WHAT YOU NEED TO DO: The required response is the number of lines in the entries that include the word "Given", with nothing added.

##### DATA EXTRACTS

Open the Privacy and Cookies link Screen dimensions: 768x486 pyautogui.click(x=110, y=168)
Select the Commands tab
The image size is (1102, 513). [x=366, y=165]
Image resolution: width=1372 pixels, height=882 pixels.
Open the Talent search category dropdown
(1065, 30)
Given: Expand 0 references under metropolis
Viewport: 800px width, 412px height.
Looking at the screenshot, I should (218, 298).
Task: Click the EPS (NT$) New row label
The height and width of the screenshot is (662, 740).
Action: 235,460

##########
##### DATA EXTRACTS

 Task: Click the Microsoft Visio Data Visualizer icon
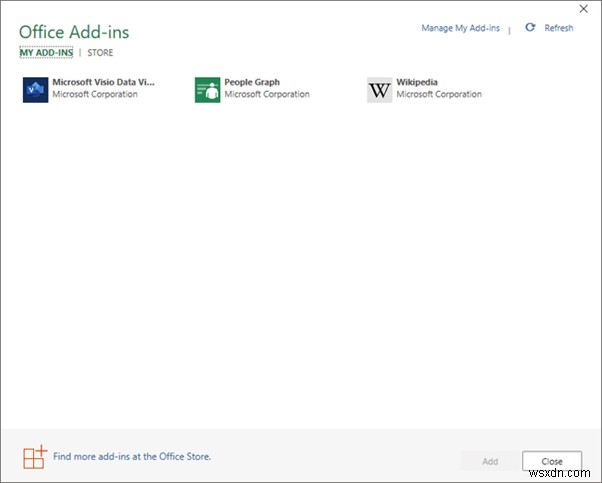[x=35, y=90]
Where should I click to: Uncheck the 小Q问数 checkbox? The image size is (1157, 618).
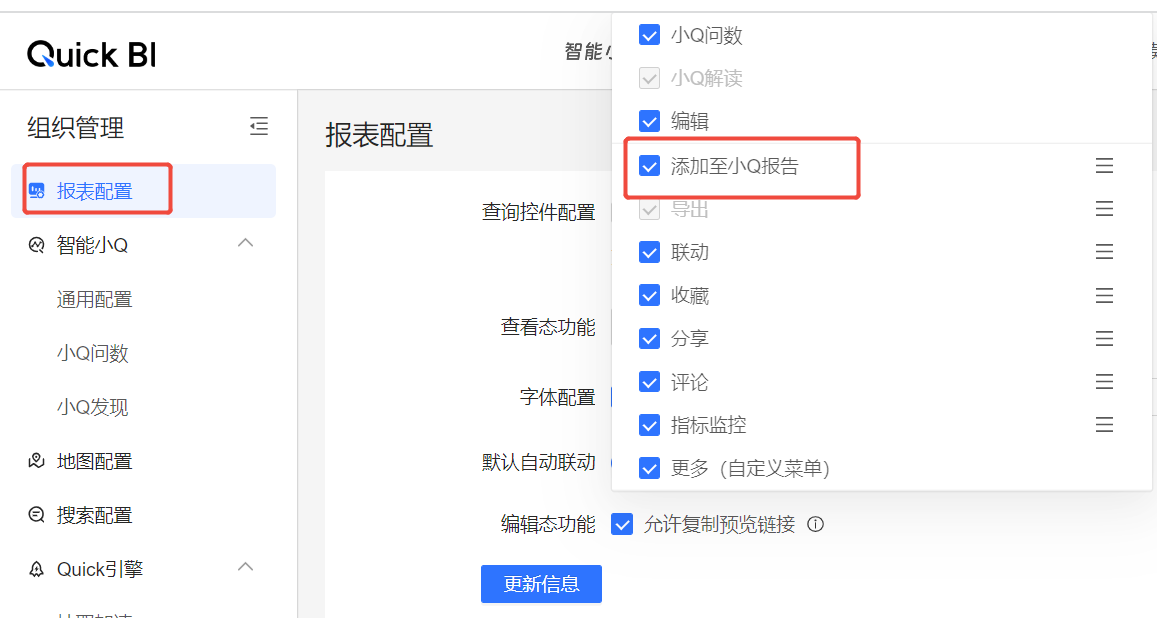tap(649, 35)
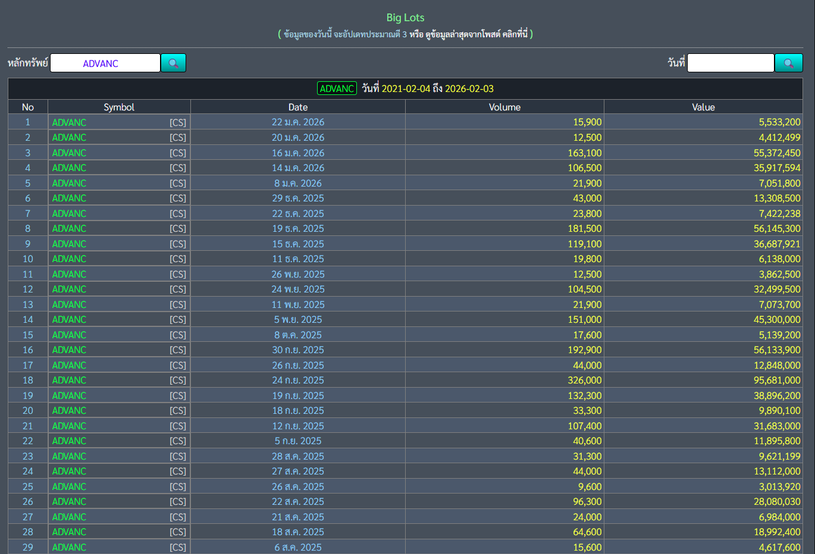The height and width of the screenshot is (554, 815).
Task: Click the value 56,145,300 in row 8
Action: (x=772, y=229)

##########
##### DATA EXTRACTS

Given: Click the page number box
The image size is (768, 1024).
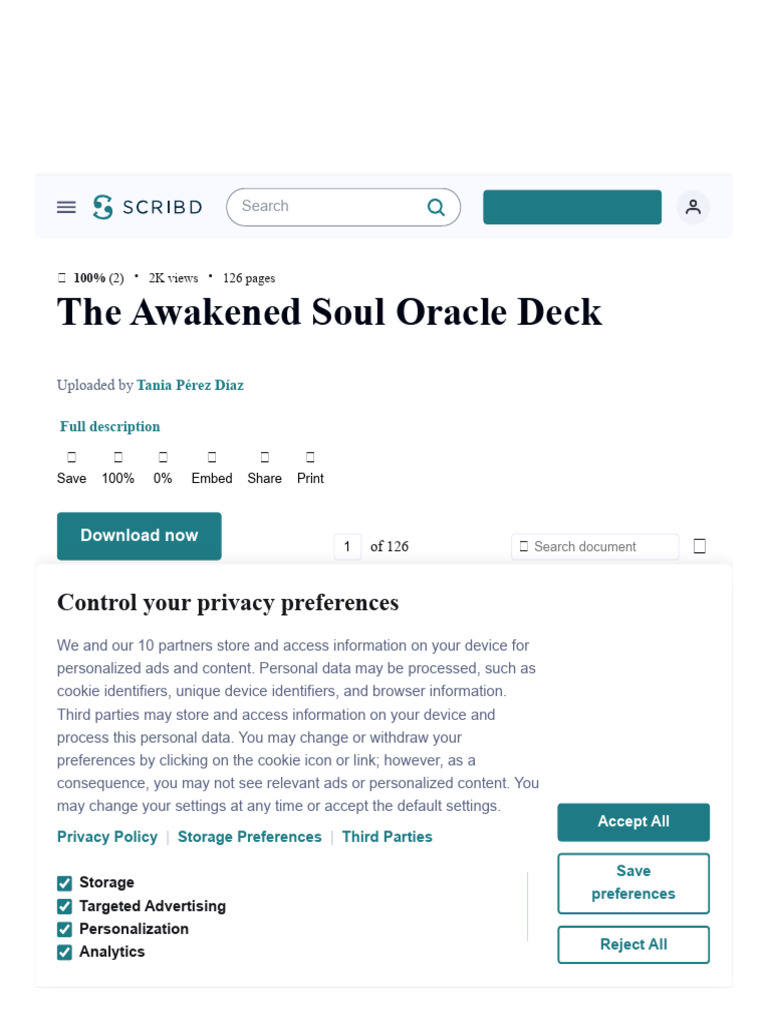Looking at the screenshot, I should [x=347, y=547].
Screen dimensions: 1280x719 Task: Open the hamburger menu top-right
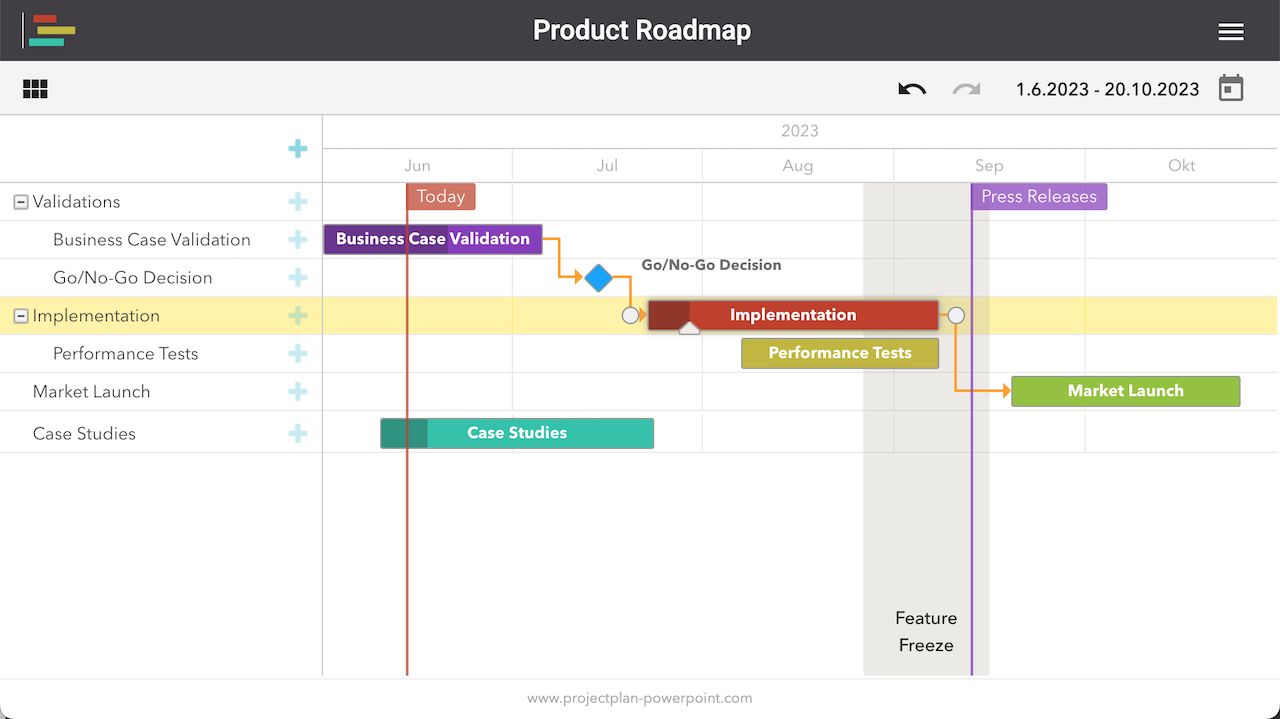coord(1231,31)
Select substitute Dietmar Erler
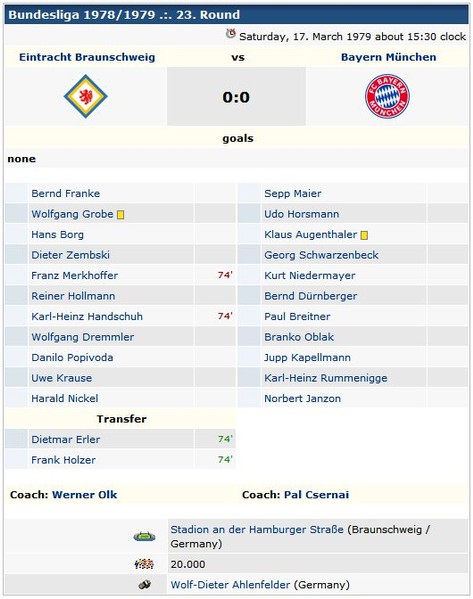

##########

RESULT: 2